Feel that big stretch. Crossing one foot
in front of the other. Nice and slow. Getting into the hip. Nice and slow. Then all the way up eventually
to the top of your mat. Forward Fold. Take a second here
to shake the head loose. (exhaling) Soften through your fingertips. Really feel your
weight distribute evenly through all four
corners of the feet. (inhaling) Again, just allowing the
blood to flow (exhaling) down. Fresh blood here. (deep breathing) Listen to the
sound of your breath. (inhaling) Generous stretch in the lower
back by bending the knees. (exhaling) Then as you’re ready tuck the
chin, press into your feet, and slowly roll it up. As you rise up stack head
over heart, heart over pelvis. Notice how you feel. This might seem a little
easy, right, or elementary, but I really want you
to just close your eyes and just notice how
you feel in your body, what feels tight, what feels a little congested. What part of your being needs
a little nurturing today? Is it physical body, is
it just your heart space? Using your breath. (deep breathing) Allowing your mind to be still. Or maybe you need
to smile a little bit. Lift the corners of
the mouth just a hair. Just take this time to check in. Then as you’re ready keep the feet where they are
but you’ll just reach around, interlace fingertips behind
your back, behind your tail. Then start to open up
through the chest here and you’re gonna draw the
knuckles down towards the earth. You really get a big
stretch through the pecs. Then you’re gonna
draw the knuckles down, soft bend in the knees, and slowly rotate to the right. You’re not gonna
crank this at all actually. Just slowly. Then try to
move from your navel. Draw the navel back to center. Then draw the
knuckles to the right. Then from your center, from
your navel, all the way back. Awesome. Take one more cycle of
breath here in and out. In.
(inhaling) And out.
(exhaling) Then we release and hands
are gonna come to the heart. Great, here we go. Cross right ankle over the left. Inhale. Fingertips reach
up towards the sky. Big stretch. Exhale. Tilt towards the right here. Press into your left heel. Inhale all the
way up and exhale, hands come down through the
midline as you Forward Fold. Three breath cycles here. In and out. In and out. Allow the weight of
your head to relax over. Press into the ball
joint of your big toes or find a place to ground
down firmly through your feet. Awesome. Then press into the feet, draw your navel
up towards the sky. Let the front body really
hug into the back body here so there’s connection
in your center, basically. Then hands come back
to heart as you rise up. Notice how you feel. Deep breath in.

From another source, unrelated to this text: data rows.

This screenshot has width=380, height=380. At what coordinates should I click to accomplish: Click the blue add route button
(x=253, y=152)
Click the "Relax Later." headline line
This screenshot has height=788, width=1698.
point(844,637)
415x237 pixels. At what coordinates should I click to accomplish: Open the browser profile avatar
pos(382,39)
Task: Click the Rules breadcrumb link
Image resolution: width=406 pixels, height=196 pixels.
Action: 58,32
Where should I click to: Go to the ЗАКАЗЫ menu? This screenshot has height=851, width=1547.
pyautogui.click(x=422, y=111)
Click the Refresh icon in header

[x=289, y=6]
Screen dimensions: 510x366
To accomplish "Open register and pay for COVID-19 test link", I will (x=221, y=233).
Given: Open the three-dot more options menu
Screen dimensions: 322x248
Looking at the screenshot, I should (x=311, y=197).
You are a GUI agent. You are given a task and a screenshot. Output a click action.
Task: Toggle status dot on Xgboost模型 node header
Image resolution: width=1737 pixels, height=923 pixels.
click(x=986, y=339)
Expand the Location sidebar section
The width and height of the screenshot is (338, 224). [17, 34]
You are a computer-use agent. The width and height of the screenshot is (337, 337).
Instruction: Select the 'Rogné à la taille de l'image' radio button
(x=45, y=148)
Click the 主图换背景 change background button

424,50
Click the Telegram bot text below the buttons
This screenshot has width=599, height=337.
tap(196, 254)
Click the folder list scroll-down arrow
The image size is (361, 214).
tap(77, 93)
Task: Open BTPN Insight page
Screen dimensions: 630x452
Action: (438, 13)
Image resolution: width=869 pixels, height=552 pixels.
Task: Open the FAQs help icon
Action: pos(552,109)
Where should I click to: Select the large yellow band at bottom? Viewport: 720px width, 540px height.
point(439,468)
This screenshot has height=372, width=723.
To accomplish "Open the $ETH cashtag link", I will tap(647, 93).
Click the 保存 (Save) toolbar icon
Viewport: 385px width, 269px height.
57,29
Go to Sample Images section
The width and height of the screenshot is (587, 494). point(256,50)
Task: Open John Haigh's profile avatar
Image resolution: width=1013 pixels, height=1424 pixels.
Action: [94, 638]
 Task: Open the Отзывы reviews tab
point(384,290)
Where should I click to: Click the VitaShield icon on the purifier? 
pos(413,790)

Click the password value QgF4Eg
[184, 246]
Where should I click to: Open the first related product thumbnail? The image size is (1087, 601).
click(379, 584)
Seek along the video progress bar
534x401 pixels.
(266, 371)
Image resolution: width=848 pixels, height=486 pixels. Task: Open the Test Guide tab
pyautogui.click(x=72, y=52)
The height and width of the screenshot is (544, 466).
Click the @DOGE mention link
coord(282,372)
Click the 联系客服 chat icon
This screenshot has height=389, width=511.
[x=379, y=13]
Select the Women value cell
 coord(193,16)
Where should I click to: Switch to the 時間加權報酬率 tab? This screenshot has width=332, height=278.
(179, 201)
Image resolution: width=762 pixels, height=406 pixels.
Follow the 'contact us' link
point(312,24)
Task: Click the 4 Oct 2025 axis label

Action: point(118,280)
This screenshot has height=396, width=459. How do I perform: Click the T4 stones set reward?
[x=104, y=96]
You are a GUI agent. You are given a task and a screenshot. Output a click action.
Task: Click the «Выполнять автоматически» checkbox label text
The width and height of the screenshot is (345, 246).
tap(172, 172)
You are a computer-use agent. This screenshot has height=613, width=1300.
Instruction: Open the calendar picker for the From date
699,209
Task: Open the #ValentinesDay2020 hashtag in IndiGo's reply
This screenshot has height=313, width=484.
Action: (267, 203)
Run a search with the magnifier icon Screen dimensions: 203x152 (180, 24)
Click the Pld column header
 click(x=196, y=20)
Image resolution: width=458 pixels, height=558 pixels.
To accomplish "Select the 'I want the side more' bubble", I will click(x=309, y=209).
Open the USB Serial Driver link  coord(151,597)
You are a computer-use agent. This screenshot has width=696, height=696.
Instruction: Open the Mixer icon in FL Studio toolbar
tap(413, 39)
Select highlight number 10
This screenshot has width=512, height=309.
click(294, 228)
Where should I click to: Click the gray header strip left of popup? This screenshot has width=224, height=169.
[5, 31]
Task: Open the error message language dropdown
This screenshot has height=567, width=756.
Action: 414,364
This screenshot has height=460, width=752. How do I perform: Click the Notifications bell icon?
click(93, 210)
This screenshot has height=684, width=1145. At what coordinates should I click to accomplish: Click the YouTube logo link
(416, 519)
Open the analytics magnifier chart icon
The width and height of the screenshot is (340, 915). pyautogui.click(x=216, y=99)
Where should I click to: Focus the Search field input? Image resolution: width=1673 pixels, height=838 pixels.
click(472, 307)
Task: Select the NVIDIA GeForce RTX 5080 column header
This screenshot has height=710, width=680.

(inhaling) A long breath out.
(exhaling) Awesome. Uncross. Left ankle crosses
now over the right. Find that connection
of your feet to the earth. Really lengthen tailbone down. Get your pelvis right
underneath your center. Then when you’re ready inhale. Reach up towards the sky. And exhale, bring the fingertips
up and over to the left. Big stretch. Lengthen tailbone down. Pull the thumbs back. Awesome. Then inhale, rise up. Exhale, palms come
down through the midline as you Forward Fold. Send some love, some breath
through the lower back body, the hip. This little ditty is so great
for really the whole body, let’s not lie,
full body experience, but for the psoas,
the side body, the hips. Breathing deep. The lower back body. (humming) Three cycles of breath here. (deep breathing) Then we’ll draw
the hands to the heart and slowly come up
from a place of connect pressing into the feet,
hugging the glutes in, head over heart,
heart over pelvis. Anjali Mudra. Notice how you feel. You should feel
a nice flush here. Alright. Exhaling in unison again, Benji. Awesome. Uncross the legs. Now we’re gonna
take the feet super wide and we’re gonna
turn the two big toes in. Hands are still at the heart. Take your time. (inhaling) Alright. Prasarita. Here we go. Press into the
outer edges of the feet and draw energy up
through the arches. You’re gonna
lengthen the tailbone down and really, once again,
find that lift of sternum or chest to the thumbs. Beautiful. Inhale, reach the
fingertips towards the sky. Palms are gonna
stay pressing together. Anjali Mudra or heart mudra. Then we’re gonna inhale in and
exhale over towards the left. Big side body stretch. Inhale, rise up to
center over to the right. (exhaling) Inhale, rise up to center. Here we go.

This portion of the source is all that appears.